Hugging Face provides a Model Catalog to chose from a selection of popular models. We'll be deploying Facebook's seamless-m4t-v2-large model, a slightly more niche model which is not shown within the Model Catalog.

hugging face model catalog

Click the "Deploy from Hugging Face" button. This opens a modal, allowing us to search through Hugging Face's Model Hub.

At the time of writing this, the Model Hub contains 1,598,698 models!

Search for seamless-m4t-v2-large. Click "Import model".

Hugging Face Hub search input

This navigates us to a configuration page where we can selection CPU/GPU, region, security level, Autoscaling options, and more.

Our goal with seamless-m4t-v2-large is text-to-text translation. Click the "More options" dropdown and change the Task of the model to Translation.

model task adjusted to Translation

Configure the endpoint to use the hardware and region needed and click "Create Endpoint". It will take a few minutes for the model to be deployed.

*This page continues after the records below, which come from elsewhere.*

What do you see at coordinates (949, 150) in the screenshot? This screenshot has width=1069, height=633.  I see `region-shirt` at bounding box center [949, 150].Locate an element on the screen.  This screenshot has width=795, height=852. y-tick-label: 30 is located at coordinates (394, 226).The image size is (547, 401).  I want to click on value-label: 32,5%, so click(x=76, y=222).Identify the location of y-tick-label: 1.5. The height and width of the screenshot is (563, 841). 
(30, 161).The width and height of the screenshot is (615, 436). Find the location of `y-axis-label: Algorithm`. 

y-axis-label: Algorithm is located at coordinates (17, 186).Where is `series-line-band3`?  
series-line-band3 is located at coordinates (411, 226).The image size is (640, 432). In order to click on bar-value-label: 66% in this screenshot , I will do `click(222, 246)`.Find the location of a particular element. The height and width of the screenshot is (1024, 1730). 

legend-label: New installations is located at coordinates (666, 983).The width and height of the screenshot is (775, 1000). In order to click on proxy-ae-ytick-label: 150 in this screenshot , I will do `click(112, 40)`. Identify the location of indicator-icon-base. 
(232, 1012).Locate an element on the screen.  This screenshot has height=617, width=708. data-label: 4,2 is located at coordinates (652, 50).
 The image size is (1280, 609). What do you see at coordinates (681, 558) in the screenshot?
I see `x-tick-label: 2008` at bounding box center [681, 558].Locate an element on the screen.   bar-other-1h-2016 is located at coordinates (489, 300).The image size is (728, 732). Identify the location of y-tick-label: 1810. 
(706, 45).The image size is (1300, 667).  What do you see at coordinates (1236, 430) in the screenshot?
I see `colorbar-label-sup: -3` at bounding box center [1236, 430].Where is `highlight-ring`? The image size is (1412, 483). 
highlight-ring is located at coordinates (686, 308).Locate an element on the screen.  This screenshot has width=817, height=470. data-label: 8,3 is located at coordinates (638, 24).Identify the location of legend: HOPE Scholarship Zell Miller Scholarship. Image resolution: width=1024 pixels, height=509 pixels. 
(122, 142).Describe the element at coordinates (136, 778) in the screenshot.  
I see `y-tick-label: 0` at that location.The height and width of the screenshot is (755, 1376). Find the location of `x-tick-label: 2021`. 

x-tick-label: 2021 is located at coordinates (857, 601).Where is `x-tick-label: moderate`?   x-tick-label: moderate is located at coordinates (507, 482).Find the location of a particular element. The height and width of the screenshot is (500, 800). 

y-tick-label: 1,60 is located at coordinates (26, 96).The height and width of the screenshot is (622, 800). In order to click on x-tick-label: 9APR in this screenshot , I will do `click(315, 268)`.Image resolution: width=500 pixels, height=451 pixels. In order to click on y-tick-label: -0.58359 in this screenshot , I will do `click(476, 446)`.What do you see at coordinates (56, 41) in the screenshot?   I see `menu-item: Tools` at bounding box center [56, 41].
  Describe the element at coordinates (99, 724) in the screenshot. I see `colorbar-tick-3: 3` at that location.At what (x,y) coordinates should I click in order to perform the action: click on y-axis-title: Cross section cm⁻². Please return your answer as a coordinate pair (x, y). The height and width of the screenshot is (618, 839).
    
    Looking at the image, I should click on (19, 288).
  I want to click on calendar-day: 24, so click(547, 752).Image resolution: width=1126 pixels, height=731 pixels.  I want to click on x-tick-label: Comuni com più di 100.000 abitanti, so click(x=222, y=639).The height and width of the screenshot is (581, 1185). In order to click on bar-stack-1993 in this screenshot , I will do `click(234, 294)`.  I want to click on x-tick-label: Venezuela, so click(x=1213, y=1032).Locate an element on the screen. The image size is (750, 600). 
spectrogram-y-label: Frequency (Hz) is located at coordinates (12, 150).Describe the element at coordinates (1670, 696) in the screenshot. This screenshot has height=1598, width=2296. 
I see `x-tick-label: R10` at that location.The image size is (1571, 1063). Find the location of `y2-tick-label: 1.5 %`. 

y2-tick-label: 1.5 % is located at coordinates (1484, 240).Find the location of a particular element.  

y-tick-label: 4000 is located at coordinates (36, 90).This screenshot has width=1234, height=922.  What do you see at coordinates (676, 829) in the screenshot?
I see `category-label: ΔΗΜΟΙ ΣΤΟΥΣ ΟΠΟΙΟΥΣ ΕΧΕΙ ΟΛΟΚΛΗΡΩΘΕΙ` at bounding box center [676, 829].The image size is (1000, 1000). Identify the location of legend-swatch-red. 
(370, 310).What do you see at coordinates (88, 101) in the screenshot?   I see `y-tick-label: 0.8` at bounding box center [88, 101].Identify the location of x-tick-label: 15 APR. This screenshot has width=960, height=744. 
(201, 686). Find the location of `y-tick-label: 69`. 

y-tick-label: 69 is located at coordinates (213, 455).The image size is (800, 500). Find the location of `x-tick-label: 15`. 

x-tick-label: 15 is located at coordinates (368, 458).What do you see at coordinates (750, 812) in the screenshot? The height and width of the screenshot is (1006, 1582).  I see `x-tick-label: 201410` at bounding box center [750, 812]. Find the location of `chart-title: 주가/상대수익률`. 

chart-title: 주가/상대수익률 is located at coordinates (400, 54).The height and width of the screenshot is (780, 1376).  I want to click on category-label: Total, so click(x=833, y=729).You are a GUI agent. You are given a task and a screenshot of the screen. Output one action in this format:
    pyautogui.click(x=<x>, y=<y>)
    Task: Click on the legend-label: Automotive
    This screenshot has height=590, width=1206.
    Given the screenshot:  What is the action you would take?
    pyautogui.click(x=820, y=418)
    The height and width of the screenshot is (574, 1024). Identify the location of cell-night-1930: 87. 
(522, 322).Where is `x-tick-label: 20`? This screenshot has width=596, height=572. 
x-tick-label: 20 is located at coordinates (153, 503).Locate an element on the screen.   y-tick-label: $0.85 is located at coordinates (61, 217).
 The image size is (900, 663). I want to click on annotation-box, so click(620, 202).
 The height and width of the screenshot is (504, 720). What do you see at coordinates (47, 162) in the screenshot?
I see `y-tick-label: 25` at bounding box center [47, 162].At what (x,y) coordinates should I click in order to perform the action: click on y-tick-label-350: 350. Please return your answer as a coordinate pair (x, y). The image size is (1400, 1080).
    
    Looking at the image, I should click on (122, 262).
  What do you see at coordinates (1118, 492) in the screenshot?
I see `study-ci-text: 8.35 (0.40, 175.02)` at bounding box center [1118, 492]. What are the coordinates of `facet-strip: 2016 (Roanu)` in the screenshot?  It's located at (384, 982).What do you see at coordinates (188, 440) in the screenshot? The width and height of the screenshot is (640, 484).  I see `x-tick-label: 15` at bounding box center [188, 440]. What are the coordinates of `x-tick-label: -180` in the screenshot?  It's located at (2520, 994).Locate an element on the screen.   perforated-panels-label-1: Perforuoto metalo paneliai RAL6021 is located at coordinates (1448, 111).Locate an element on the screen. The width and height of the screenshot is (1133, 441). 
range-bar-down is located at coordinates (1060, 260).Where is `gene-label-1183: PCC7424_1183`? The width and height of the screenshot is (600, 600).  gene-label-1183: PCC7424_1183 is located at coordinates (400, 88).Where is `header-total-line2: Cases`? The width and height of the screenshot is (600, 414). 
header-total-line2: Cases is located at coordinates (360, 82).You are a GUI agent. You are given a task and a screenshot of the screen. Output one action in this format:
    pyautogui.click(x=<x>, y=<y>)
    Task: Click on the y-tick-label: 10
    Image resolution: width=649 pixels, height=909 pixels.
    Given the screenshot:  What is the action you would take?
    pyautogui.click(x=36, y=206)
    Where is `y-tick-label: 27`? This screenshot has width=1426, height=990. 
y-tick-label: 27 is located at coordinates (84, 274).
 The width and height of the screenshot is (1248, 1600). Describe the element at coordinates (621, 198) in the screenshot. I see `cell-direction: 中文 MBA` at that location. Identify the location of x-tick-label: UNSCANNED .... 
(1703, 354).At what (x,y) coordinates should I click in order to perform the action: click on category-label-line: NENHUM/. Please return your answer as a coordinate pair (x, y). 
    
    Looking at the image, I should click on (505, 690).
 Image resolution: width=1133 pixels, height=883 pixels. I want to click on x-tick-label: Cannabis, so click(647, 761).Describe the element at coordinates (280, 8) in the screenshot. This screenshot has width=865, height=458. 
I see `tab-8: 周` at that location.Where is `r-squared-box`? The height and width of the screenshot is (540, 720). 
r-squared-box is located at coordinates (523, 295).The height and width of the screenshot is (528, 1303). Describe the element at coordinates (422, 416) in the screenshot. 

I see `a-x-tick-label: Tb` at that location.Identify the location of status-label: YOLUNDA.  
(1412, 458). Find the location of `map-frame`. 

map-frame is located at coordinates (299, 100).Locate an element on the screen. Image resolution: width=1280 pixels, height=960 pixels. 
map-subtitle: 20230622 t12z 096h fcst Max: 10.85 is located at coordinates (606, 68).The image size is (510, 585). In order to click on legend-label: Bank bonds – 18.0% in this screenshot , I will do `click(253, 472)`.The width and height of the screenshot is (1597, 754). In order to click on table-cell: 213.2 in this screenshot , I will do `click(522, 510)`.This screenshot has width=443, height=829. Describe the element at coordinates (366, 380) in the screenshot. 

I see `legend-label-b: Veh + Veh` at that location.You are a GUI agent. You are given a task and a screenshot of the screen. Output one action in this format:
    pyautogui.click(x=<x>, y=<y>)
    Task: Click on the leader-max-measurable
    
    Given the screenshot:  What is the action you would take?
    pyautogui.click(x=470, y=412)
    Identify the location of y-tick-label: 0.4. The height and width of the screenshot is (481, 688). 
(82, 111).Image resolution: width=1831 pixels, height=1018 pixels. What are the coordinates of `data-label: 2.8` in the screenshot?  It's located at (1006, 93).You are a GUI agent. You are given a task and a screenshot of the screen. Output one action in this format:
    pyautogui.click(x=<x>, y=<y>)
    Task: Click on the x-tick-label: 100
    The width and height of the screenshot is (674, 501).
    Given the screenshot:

It's ready to used once the green "Running" tag is showing:

running endpoint

Some models require custom deployment solutions. If you see "Error" instead of "Running", check the Logs tab.

The Playground's API tab has examples you can plug in to quickly interact with your endpoint:

Playground example

Replace Bearer hf_XXXXX with your Access Token and enjoy!

The model will autoscale to 0, stopping resource usage and cost, after 15 minutes when using the default settings.

Clicking "Pause" will immediately scale to 0 as well.

Billing shows Inference and Compute Usage.